Проц придвинул девушке стул, она присела на краешек, насторожённо посмотрев исподлобья.
— Ну и чудесно! — широко улыбнулся Крушельницкий, как старой знакомой. — Вы, Олечка, давно дружите с Марией?
— Год уже или чуть больше. Работаем вместе.
— Подруги?
— Да.
— Давно виделись?
— В пятницу, она расчёт взяла.
— Почему уволилась?
— Лучшую работу нашла. Тут девяносто рублей, а там сто десять и прогрессивка.
— Где?
— В гастрономе.
— В каком?
— А я не спрашивала.
— Бывали у Марии дома?
— Конечно.
— Где живёт?
— На Пекарской.
Крушельницкий невольно посмотрел на меня и удовлетворённо улыбнулся.
— Номер дома и квартиры?
— А я не знаю.
— Как же так? Ходили к подруге и не знаете?
— А зачем мне? Дом знаю и квартиру, на втором этаже справа. А дом, кажется, третий от Чкалова.
Маша у старушки комнату сняла: сорок рублей в месяц.
— Поехали, — встал Крушельницкий, — покажете нам квартиру Щепанской.
— Для чего она вам?
— Говорят, красивая женщина. Познакомите?
Оля смерила Крушельницкого оценивающим взглядом.
— Вы серьёзно?
— Куда серьёзнее.
— Опоздали, у Марички уже есть…
— Это тот, лысый?
— Откуда знаете?
— Мы, дорогуша, все знаем.
— Он вас с лестницы спустит. Ревнивый и злой.
— Ревнивый — это хорошо. И давно он у Марии?
— С неделю.
— Хорошо лысым: девушки их любят.
Оля хохотнула.
— Скажете…
— Неправда?
— У вас такие красивые волосы…
Это был прямой намёк, и Крушельницкий тут же перефутболил девушку мне:
— Вот у кого шевелюра — на десятерых хватит.
Оля посмотрела на меня, но я, видно, не произвёл на неё впечатления, снова повернулась к Толе и поправила причёску.

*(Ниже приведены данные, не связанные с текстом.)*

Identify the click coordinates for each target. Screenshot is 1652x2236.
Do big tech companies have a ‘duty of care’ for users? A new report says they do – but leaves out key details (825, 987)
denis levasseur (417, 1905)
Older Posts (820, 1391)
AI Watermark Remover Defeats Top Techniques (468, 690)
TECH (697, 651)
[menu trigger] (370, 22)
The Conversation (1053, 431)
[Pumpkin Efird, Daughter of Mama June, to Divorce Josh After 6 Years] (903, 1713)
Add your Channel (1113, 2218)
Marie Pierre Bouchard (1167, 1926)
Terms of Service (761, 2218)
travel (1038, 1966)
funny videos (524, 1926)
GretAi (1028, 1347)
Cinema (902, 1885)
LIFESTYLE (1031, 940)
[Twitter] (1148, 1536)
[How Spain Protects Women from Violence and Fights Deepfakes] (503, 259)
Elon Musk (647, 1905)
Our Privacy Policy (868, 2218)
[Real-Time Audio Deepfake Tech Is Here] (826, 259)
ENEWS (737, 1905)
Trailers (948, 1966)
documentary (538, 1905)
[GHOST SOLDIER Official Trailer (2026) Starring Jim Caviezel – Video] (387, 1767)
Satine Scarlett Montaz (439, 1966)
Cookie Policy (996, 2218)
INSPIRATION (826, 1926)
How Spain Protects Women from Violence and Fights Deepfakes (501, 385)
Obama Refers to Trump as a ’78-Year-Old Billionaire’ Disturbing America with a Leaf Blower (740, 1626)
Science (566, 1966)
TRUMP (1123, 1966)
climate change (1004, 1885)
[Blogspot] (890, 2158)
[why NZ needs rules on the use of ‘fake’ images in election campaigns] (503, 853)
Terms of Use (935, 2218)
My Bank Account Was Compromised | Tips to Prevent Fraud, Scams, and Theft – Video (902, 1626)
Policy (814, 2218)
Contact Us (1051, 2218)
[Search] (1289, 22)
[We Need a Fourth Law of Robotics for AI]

— Зачем вам Маричка? Милиция — и вдруг Маричка!
— Поехали… — Крушельницкий осторожно взял её за локоть и повернул к дверям. — Поехали, дорогуша, потому что мне иногда бывает очень трудно ответить на такие вот прямо поставленные вопросы.
Мы приехали на Пекарскую, и Оля указала на ворота в старом, почерневшем доме. Объяснила, что квартира старушки — первая в коридоре справа.
Девушка осталась в машине с шофёром, а мы втроём поднялись по лестнице. Коридор — длинный и тёмный, двери высокие, тяжёлые, обитые железными полосами, будто их обитатели собирались отражать вражеское нападение.
Мы с Толей стали по обеим сторонам двери, а Проц позвонил, резко и требовательно. Никто не отозвался, и лейтенант позвонил ещё раз, наконец за дверью послышалось шарканье, и тонкий голос спросил:
— Кто?
— Из домоуправления.
Лязгнул замок, потом ещё один, дверь открылась удивительно плавно и тихо, и маленькая высохшая старушка в платочке выглянула в коридор. Я легонько отстранил её и проскользнул в прихожую. Знал, что вход в комнату Щепанской справа, неслышно сделал несколько шагов и остановился на пороге.
Комната была пуста.
Крушельницкий уже исчез за дверью старухиной комнаты, а Проц заглянул в кухню. Старушка, как остановилась на пороге прихожей, так и стояла, испуганно глядя на странных гостей.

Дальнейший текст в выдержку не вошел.